Un viaggio teatrale che fonde musica dal vivo, danza e recitazione per rendere omaggio a uno dei simboli della canzone italiana. Giovedì 30 luglio, alle ore 21, il cortile monumentale di Castel Nuovo ospiterà "Rivoluzione Carosone", spettacolo scritto e diretto da Alessandro D'Auria, con le coreografie di Franky Capuano, prodotto dall'Associazione Airots e promosso e finanziato dal Comune di Napoli nell'ambito della rassegna "Estate a Napoli 2026 – Teatro e danza al Castello".

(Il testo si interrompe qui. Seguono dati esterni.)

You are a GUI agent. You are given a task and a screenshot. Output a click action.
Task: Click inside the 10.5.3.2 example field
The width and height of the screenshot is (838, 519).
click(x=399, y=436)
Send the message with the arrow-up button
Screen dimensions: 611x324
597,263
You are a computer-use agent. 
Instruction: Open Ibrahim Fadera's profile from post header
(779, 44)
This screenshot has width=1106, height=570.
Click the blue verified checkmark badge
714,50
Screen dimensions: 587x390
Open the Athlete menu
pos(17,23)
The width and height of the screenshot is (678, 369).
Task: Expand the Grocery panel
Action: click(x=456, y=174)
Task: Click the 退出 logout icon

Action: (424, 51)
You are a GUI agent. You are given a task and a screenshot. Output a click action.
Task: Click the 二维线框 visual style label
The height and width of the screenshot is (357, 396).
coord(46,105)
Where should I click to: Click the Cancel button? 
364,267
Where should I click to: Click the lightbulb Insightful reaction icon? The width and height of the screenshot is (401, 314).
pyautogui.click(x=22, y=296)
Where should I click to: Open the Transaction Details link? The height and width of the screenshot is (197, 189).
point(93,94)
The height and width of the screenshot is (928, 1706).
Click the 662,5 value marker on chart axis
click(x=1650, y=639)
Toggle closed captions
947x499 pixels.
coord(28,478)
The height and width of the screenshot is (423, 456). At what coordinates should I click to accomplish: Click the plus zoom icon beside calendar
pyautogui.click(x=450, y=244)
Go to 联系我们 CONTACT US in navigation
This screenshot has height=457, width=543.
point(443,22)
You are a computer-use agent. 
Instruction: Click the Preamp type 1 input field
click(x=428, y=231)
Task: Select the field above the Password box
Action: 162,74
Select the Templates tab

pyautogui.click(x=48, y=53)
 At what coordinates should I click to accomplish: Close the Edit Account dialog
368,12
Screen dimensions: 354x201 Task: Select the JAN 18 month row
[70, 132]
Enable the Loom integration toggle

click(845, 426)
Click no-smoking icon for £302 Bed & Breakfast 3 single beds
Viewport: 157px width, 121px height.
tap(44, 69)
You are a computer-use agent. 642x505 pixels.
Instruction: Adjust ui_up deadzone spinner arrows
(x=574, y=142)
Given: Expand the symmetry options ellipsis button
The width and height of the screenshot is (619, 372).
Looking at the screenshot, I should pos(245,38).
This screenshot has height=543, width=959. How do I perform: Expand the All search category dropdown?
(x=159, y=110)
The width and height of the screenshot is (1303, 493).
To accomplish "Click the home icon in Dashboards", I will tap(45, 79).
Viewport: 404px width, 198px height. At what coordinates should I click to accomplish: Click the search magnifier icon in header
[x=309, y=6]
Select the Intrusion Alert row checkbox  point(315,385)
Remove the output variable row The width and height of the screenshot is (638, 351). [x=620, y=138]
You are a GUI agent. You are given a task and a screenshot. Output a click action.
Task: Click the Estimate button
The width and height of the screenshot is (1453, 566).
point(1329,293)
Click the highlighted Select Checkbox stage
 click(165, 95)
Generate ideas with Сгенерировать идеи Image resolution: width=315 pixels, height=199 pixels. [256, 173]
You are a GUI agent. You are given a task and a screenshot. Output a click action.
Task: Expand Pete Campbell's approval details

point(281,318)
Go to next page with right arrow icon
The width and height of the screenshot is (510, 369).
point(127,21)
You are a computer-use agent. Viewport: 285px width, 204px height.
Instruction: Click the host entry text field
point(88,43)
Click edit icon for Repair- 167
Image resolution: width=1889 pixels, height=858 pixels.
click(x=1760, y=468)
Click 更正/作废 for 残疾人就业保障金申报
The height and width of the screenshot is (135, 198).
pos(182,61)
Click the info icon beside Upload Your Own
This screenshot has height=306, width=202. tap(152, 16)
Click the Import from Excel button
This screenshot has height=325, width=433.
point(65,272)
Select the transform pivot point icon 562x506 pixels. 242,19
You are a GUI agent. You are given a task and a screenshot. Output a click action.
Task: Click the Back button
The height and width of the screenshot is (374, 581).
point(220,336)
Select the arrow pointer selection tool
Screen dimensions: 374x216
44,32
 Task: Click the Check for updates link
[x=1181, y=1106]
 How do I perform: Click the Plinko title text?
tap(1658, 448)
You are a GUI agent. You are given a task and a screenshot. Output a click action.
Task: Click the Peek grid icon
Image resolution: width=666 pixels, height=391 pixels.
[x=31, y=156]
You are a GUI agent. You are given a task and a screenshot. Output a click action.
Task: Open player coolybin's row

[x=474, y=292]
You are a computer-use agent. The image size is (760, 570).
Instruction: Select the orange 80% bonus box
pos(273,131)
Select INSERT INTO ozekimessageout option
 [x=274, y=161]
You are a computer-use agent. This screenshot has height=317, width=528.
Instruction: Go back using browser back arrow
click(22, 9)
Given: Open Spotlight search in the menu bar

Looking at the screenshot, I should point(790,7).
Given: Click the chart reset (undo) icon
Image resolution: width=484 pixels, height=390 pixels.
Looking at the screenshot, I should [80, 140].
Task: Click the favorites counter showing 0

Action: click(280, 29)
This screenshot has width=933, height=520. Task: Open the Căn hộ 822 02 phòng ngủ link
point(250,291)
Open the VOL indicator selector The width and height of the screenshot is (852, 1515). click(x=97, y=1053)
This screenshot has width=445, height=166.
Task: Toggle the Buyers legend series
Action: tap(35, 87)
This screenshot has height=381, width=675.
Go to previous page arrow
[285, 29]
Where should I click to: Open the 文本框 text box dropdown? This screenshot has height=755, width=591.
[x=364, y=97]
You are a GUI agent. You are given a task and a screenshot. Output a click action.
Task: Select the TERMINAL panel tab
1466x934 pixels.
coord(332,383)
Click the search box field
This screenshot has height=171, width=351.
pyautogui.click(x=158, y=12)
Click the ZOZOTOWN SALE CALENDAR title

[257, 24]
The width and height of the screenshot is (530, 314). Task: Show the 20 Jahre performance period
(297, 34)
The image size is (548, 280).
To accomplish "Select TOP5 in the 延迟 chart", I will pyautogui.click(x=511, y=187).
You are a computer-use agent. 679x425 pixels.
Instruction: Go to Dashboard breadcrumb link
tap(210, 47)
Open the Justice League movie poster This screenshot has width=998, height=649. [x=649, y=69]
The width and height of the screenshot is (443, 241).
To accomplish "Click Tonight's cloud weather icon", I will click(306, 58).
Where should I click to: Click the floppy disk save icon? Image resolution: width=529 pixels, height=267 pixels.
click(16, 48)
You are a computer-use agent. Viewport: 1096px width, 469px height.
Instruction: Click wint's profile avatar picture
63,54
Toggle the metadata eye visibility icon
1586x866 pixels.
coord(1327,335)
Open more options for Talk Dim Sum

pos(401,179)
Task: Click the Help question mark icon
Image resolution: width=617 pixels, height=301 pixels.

Lo spettacolo propone una lettura originale dell'universo artistico di Renato Carosone, costruendo una storia dal sapore visionario. In una Napoli immaginaria, dopo l'improvviso ritiro dalle scene del celebre musicista, la musica viene dichiarata illegale e la città perde la propria voce. A rompere questo silenzio è uno PseudoAmericano che, insieme a un gruppo di musicisti clandestini, dà vita alla "Rivoluzione Carosoniana", riportando in scena i personaggi più celebri delle canzoni di Carosone.
Prendono così forma, per la prima volta sul palcoscenico, figure ormai entrate nell'immaginario collettivo come Sarracino, Maruzzella, il petroliere di Caravan Petrol, il Torero e molti altri protagonisti che hanno reso immortali le composizioni firmate da Carosone e dal paroliere Nisa.
Più che un semplice tributo musicale, "Rivoluzione Carosone" diventa una riflessione sul potere della musica come linguaggio universale, capace di abbattere barriere e creare comunità. Attraverso melodie senza tempo e testi ricchi di ironia, lo spettacolo ripercorre vizi, sogni e contraddizioni della società, dimostrando quanto quelle canzoni siano ancora oggi straordinariamente attuali.
Sul palco, accanto ad Alessandro D'Auria, recitano Francesco Rivieccio e Matteo Mauriello, mentre l'accompagnamento musicale è affidato alla band composta da Enzo Greco, Ruggiero Botta, Francesco Cimmino, Salvatore Scutiero e Mizar.
A dare ulteriore dinamismo alla rappresentazione contribuisce il corpo di ballo formato da Franky Capuano, Antonio Piccoli, Amina Arena, Pia Capasso e Alessandra Bassolino. I costumi, disegnati dallo stesso D'Auria, completano un allestimento vivace e ricco di colori, perfettamente in sintonia con l'energia dello spettacolo.
Uno degli elementi più coinvolgenti della messinscena è il ruolo riservato al pubblico, invitato a cantare, battere le mani e partecipare attivamente allo spettacolo, trasformando il teatro in una grande festa collettiva.
Con una drammaturgia originale e una messa in scena scandita da ritmo, ironia ed emozione, "Rivoluzione Carosone" celebra l'eredità artistica di uno dei più grandi protagonisti della musica italiana, ricordando come teatro, arte e musica possano ancora rappresentare strumenti di libertà, condivisione e speranza. Una rivoluzione senza armi, costruita con note, sorrisi e partecipazione, capace di restituire a Napoli la sua voce più autentica.